Elier asks Ren, “Now that’s settled, what is your business in Naversé Township? We follow the Wolven and the Wolven follows you, so…”
“It was twofold, originally,” Ren says. “I was going to leave him—” he gives me a nod, “—with someone better suited to care for his needs, but I have changed my mind. Now I go there to soothe a friend. When last we met he was severely ill—I fear he is approaching the Eventide Clear.”
(Eventide Clear…wow. So much cooler than heaven or hell.)
“You’re a better man than I,” Lucky states. “If death came knocking, no one I know would ask for me. I’ve charmed too many wives, lightened too many carries.”
“And if you lighten my friend’s, I’ll lighten your body of your thieving spirit. The man I seek is not to be touched. Do you understand me, highwayman? Do. Not. Touch him.” Ren steps in front of Lucky, gripping his sword-hilt and assuming a draw-stance. It forces the thief to stop in his tracks.
Lucky raises his hands in a conciliatory gesture. “Easy, Ren. Elier and I will wait outside. We’ll leave you be when you palaver with your friend.”
For a long moment, Ren is silent. Then he starts down the path, allowing the rest of us to do so as well. After a few seconds, he glances over at me and Gyrax. “You two should accompany me during my visit. You both reek of fate and destiny.”
“You say that like it’s a bad thing,” I venture.

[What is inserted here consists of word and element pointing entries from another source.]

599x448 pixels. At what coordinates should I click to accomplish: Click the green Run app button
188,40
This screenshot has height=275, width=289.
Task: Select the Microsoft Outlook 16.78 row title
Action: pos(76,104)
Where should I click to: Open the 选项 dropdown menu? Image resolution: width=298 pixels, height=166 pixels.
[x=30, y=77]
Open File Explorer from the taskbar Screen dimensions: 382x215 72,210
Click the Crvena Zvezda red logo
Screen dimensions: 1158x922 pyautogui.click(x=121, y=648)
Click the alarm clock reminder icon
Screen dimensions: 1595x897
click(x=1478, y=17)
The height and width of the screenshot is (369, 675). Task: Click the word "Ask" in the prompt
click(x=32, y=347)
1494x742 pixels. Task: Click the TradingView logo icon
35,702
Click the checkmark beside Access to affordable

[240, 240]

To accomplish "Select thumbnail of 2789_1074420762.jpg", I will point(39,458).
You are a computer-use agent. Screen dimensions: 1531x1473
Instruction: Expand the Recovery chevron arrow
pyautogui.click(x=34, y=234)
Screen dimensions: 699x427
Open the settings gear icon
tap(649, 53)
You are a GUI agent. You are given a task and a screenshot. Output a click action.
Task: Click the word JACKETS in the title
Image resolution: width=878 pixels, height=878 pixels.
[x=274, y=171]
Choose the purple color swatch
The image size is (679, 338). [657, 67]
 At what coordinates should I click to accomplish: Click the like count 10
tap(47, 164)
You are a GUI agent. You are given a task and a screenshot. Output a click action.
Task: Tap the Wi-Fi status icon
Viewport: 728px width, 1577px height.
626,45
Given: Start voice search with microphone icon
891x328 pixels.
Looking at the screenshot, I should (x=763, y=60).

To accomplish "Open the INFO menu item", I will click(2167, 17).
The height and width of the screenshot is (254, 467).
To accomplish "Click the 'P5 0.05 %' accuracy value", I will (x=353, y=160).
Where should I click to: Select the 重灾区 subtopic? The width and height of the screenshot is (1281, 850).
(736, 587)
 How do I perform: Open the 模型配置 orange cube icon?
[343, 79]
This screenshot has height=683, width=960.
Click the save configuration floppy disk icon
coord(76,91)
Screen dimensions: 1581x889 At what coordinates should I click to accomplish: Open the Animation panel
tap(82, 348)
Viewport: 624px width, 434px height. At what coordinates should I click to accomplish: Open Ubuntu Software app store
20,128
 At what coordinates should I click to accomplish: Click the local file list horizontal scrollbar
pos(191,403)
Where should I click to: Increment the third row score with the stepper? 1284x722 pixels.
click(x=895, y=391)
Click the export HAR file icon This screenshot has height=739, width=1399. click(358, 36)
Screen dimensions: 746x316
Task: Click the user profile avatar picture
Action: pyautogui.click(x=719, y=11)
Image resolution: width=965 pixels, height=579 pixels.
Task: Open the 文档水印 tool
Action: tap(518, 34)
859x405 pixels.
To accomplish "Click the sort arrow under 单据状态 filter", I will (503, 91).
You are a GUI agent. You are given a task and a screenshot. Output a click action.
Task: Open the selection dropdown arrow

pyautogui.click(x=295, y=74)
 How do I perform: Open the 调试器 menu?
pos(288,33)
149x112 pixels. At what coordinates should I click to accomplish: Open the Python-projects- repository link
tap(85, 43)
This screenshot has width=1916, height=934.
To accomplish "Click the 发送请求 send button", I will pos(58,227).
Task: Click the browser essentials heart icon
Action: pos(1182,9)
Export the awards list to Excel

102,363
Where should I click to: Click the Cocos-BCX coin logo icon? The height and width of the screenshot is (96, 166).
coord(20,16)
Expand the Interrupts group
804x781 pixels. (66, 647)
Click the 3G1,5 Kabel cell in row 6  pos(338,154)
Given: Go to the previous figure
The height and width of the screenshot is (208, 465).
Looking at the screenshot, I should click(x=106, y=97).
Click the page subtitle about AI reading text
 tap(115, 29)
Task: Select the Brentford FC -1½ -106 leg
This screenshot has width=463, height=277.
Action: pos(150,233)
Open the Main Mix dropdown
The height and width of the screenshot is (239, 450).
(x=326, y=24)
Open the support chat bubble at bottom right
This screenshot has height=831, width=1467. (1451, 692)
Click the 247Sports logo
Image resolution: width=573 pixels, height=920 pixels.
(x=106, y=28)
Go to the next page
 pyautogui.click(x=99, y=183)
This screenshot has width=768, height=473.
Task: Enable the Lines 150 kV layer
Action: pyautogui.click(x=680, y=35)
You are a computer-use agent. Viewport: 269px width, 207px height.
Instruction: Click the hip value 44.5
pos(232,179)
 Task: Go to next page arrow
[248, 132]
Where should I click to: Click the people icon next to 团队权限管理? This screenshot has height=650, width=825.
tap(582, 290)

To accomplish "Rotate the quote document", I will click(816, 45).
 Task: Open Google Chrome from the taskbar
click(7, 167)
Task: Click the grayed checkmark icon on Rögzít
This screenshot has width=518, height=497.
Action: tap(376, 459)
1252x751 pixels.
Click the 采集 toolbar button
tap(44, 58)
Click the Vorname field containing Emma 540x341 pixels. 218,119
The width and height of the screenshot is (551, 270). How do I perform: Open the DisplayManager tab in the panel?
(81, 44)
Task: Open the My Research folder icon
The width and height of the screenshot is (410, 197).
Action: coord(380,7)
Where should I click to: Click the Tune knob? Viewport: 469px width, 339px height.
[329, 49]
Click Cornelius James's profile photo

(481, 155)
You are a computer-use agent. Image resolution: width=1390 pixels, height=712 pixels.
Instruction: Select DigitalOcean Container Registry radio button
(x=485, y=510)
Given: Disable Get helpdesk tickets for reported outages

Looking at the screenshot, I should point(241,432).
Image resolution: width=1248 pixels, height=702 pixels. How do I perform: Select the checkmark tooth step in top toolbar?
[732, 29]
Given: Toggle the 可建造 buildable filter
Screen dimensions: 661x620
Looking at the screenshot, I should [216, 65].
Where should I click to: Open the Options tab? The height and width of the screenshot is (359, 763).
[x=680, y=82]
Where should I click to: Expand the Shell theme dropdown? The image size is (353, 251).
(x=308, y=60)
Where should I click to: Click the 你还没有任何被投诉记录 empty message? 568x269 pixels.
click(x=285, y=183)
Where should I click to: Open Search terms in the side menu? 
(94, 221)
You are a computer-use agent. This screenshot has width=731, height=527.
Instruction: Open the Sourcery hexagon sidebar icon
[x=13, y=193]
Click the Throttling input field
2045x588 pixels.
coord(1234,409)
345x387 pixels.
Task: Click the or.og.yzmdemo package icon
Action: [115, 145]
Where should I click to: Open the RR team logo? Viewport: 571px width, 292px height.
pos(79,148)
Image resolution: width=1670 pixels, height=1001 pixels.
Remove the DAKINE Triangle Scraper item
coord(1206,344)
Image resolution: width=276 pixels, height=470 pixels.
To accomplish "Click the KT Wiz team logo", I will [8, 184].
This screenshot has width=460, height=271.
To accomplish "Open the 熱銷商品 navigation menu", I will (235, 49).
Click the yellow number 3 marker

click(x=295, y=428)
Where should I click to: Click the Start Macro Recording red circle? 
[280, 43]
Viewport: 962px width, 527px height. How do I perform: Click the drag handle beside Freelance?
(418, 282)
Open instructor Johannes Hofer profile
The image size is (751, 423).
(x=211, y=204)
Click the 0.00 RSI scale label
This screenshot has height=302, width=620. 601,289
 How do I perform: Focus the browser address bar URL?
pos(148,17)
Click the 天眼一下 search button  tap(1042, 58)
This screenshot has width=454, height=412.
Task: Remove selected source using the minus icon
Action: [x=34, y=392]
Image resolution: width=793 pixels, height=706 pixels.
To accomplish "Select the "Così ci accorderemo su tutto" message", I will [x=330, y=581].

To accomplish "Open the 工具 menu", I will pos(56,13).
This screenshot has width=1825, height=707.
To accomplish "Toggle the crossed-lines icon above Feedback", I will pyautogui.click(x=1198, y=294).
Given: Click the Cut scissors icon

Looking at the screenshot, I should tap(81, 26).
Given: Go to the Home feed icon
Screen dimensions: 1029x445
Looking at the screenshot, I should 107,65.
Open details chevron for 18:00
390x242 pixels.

“It often is,” Ren replies grimly. “Fate and destiny grind many to dust. And in so doing, they create men like him.” He throws a disgusted look at Lucky.
The thief shrugs with upturned hands: What can you do?
Gyrax draws me close, whispering, “Learn from him, Jon. Take him up on his offer.”
“What?” I give him an are-you-crazy look. “Why? I’m not gonna steal.” I’m a little shocked. A little offended, too.
“His skills are valuable. It is only theft because he makes it so.”
I nod grudgingly. “Yeah…I guess. For some it’s survival, I would imagine.”
“For you it’s defense,” Ren says. “Against low-shadow thieves who would cut the opportunity from beneath your feet.”
“That’s right!” Lucky declares cheerily. “One can never be too careful around those low-shadow thieves!” He claps me on the shoulder. “What say you, Jon?”
“I…” I look at Gyrax, who gives me a nod. “I…okay.”
“That’s the spirit!” Lucky snaps his fingers, producing a coin from seemingly out of nowhere. “Now listen close: thieving is all about desire and focus. Everyone desires the same things. Safety, security, companionship…To ply my trade, you must understand how desire becomes focus, then coax that desire toward a focus of your choosing. In the beginning, it is about baser perceptions: what the eye sees, what the ear hears, so on and so forth. But with time and experience, theft becomes so much more: a mental tandem of give-and-take, where your mark doesn’t realize they’ve ceded anything until they’ve given you everything…”
Thus begins my intro to stealing. I wish they taught it at SFSU.